Empty/Full analysis with CIMac™ AAV empty/full (P/N 110.8503-1.3). This assay is valuable during process development to guide optimization towards conditions that support more effective removal of empty capsids, and to evaluate empty/full ratios in the final product. Divalent metal cations provide useful modification of selectivity.

aavkrom4

Influenza

The unique architectural and performance properties of monoliths are a perfect match for the unique requirements of purifying lipid-enveloped viruses, including influenza virus.

Fast, effective, scalable template procedures have been developed for industrial purification of both A and B serotypes. Scale-down variations of those templates also support easy, fast, reliable analysis to guide process development and document process control of manufacturing processes [1].

Shear stress during downstream processing is documented to strip the envelopes from lipid enveloped viruses. This makes absence of turbulent shear from monoliths one of their most compelling features. Flow through monoliths is laminar, with no formation of the eddies that create turbulent shear stress in porous particle columns.

The efficiency of convective flow through monolithic channels is another major attraction. Viruses are big, especially compared to the proteins for which porous particle columns are designed. Big virus particles translate to slow diffusion constants. That is a problem for particle columns but not for monoliths because mass transport in monoliths is convective. Binding efficiency and elution kinetics are both independent of product size.

Binding efficiency and elution kinetics in monoliths are also independent from flow rate. This enables monoliths to be run at flow rates 20–50 times higher than porous particle columns with no loss of performance. This explains why dynamic binding capacity for influenza virus on monoliths is typically 10–100 times higher than for porous particle columns.

The third key feature is that monoliths lack dead ends. All the channels are highly interconnected. This, along with the absence of turbulent shear, explains why monoliths enable 2–3 times higher virus recovery than other chromatography formats [2,3].

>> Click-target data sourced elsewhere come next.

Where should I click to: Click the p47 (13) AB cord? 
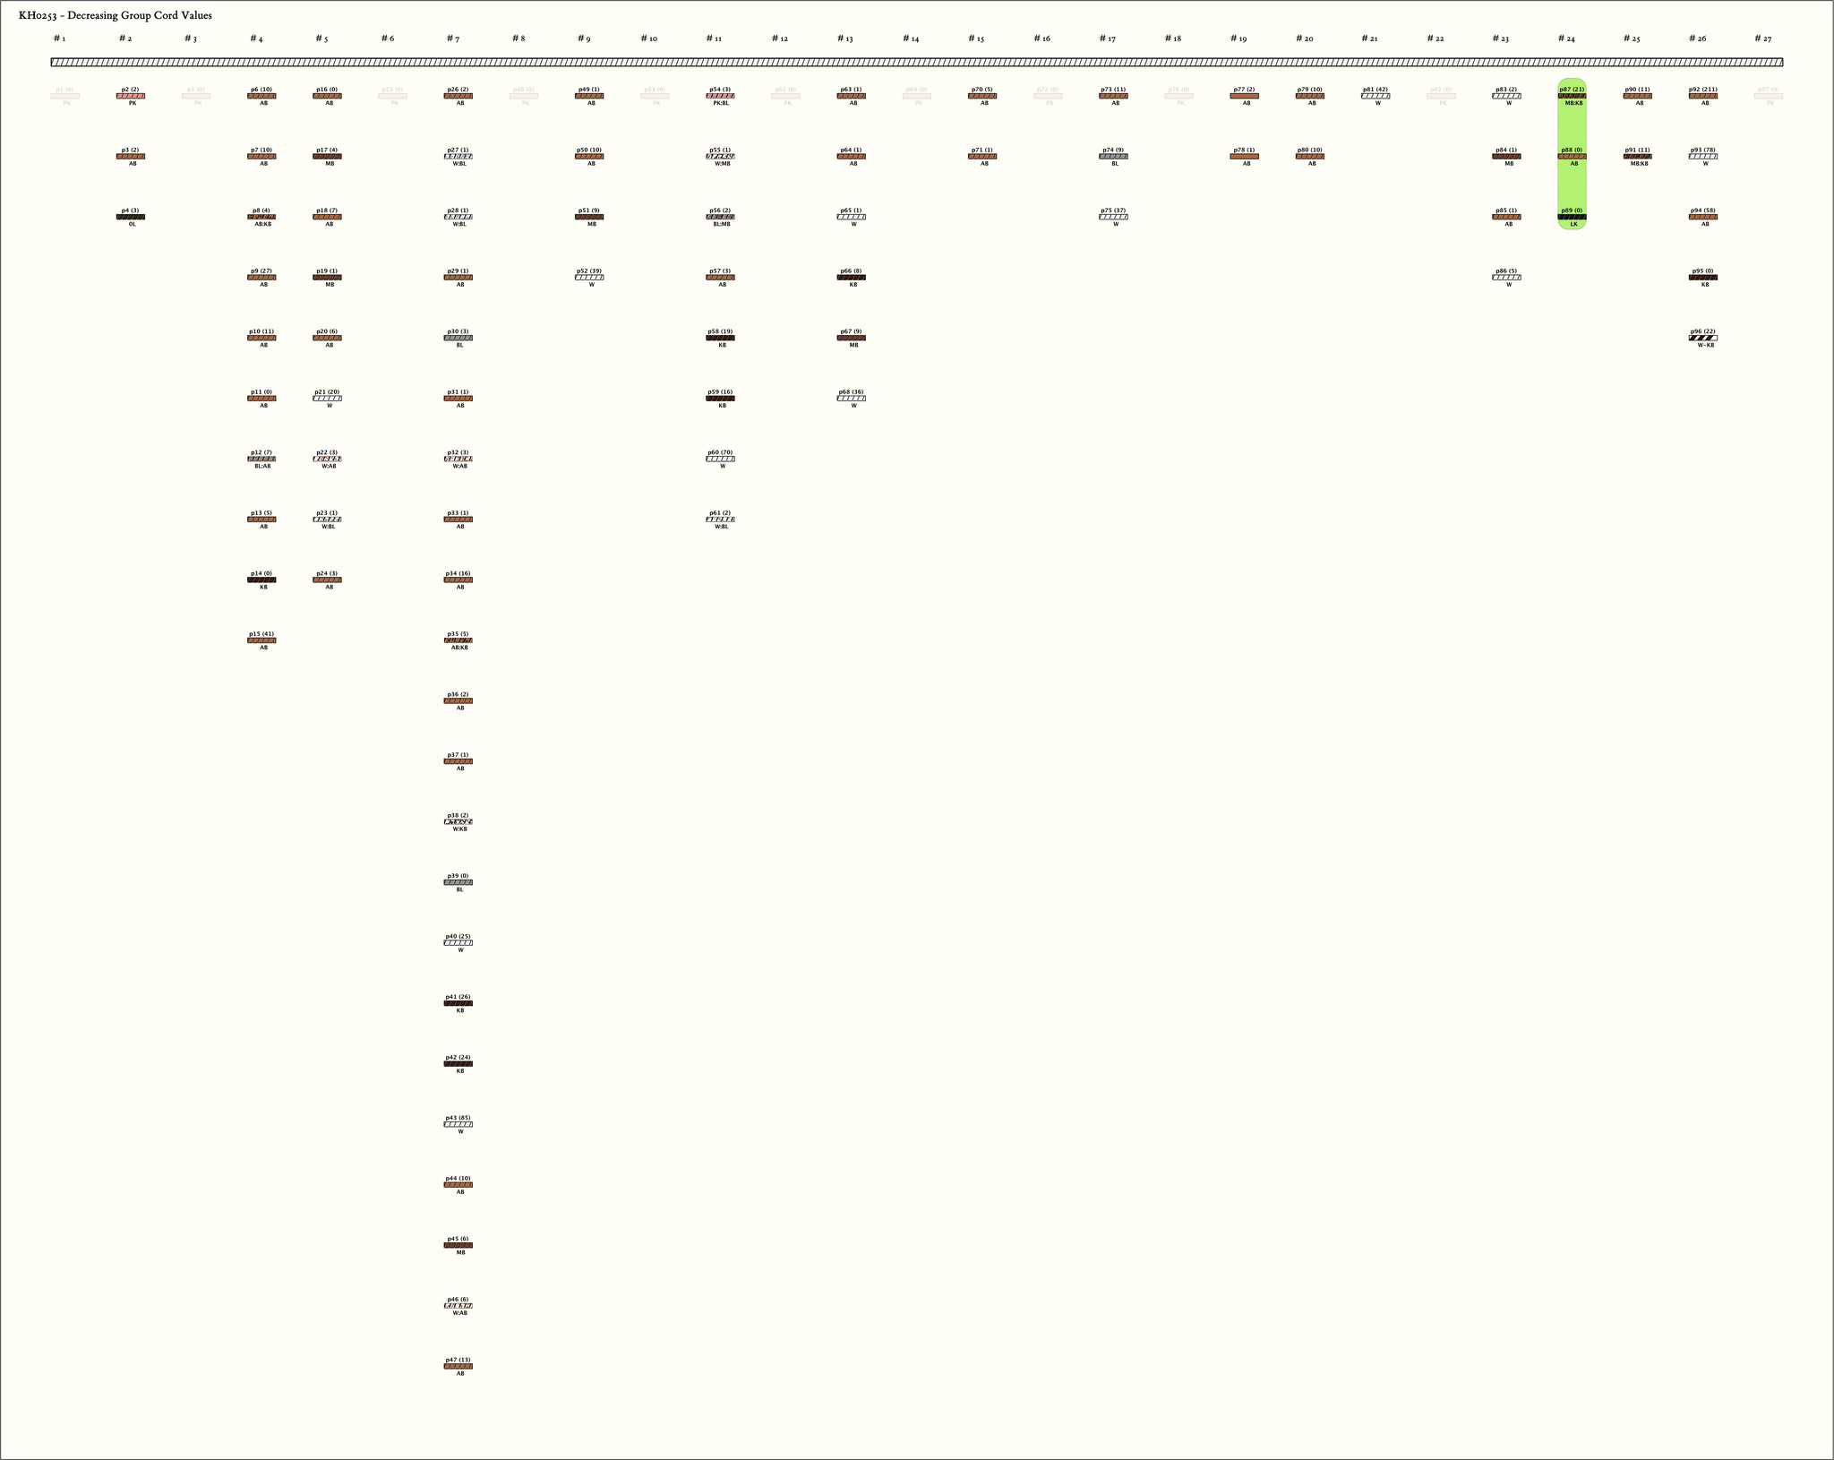(458, 1366)
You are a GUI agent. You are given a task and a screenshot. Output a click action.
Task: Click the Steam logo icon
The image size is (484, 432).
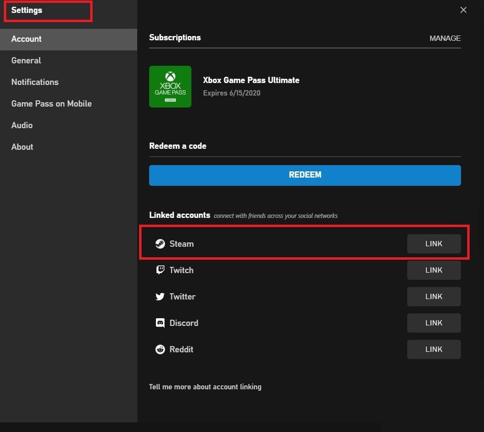pos(160,244)
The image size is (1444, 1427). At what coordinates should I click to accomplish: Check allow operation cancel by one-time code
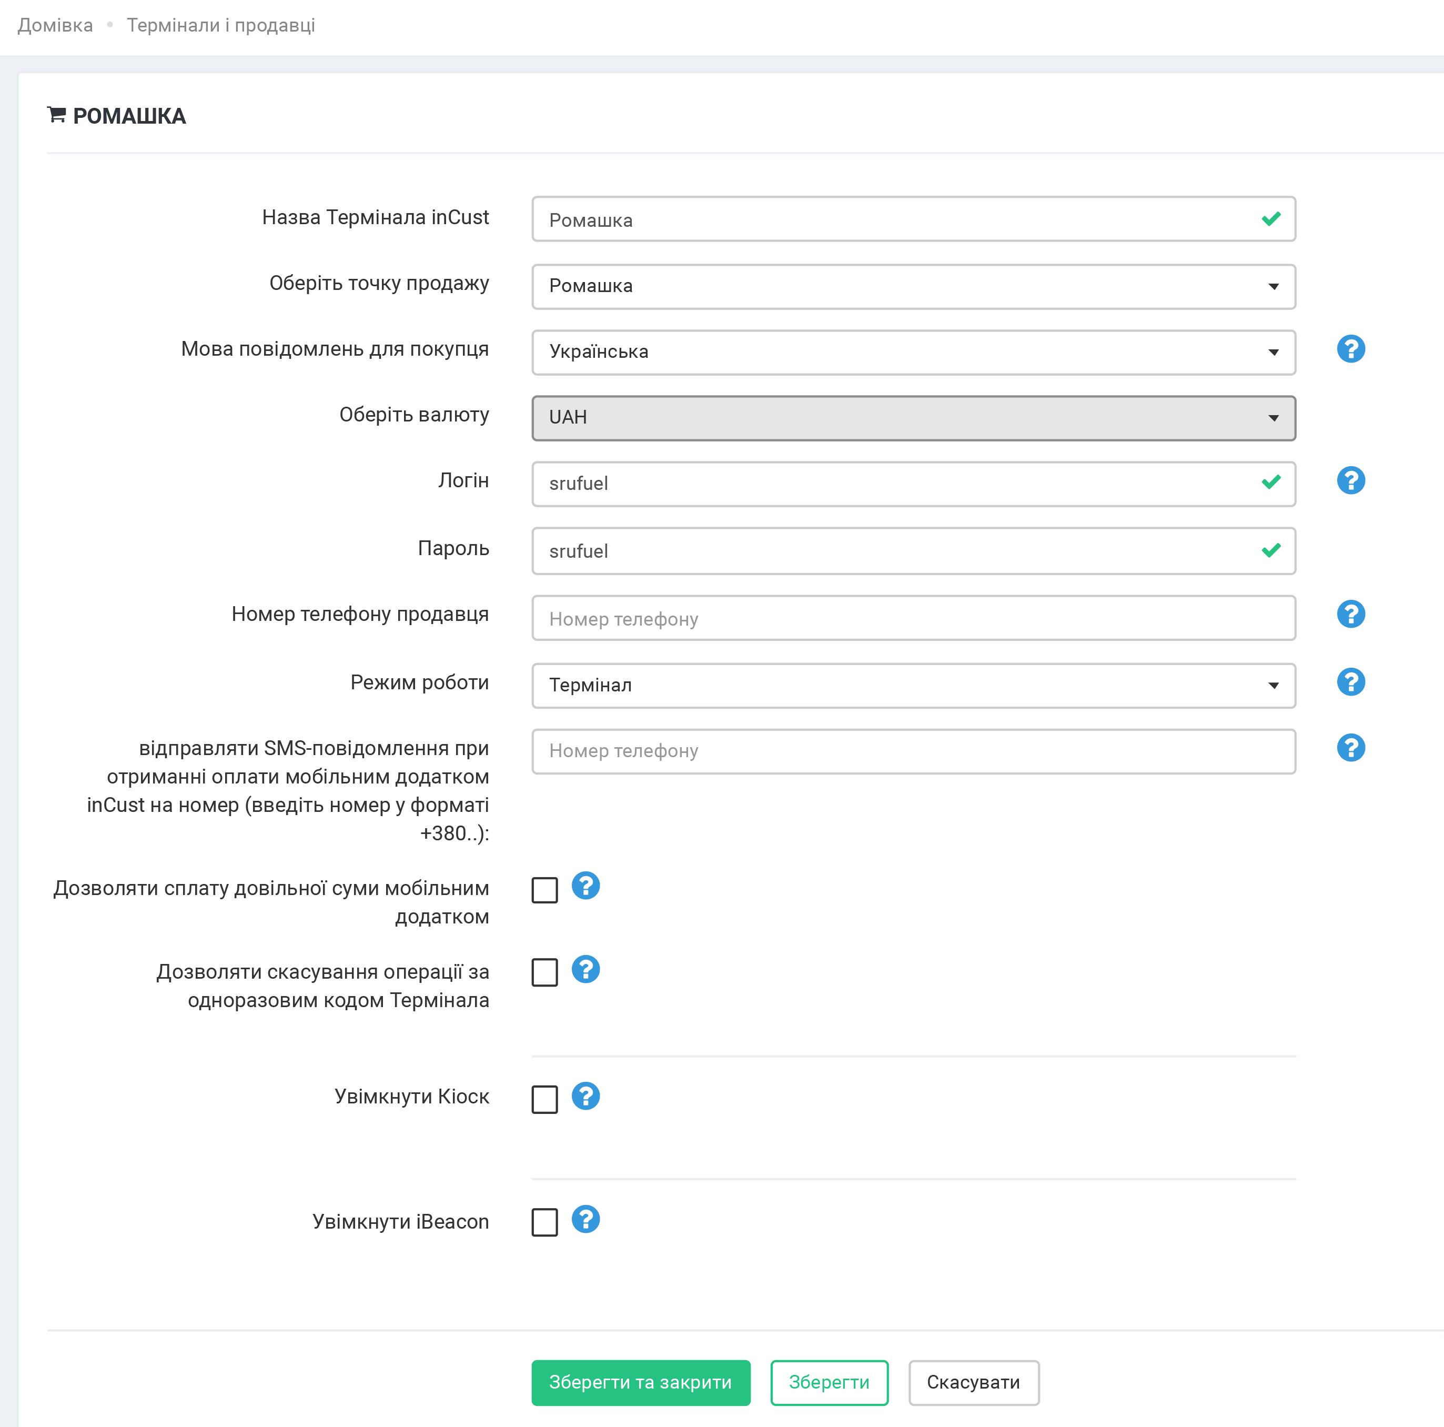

The combination of low shear, rapid flow rate, and high recovery also enables monoliths to achieve major process simplifications and improvements in efficiency. For example, instead of requiring a separate process step for harvest concentration by tangential flow filtration (TFF), the sample can be diluted then loaded directly onto a monolith with greater than 99% 1-step reduction of host DNA and proteins in less time than the TFF step alone, and without the product losses.

virus purification

Monoliths used for purification of influenza virus can be applied in a single-use format or sanitized to process multiple product lots. Recently, we developed highly intensified Influenza virus purification using cation-exchange (SO3) monoliths, for which we filed a patent application. The process key advantage and the basis on which we developed the process, is highly efficient Influenza upstream process using Vero cells in serum-free conditions in combination with low speed centrifugation clarification.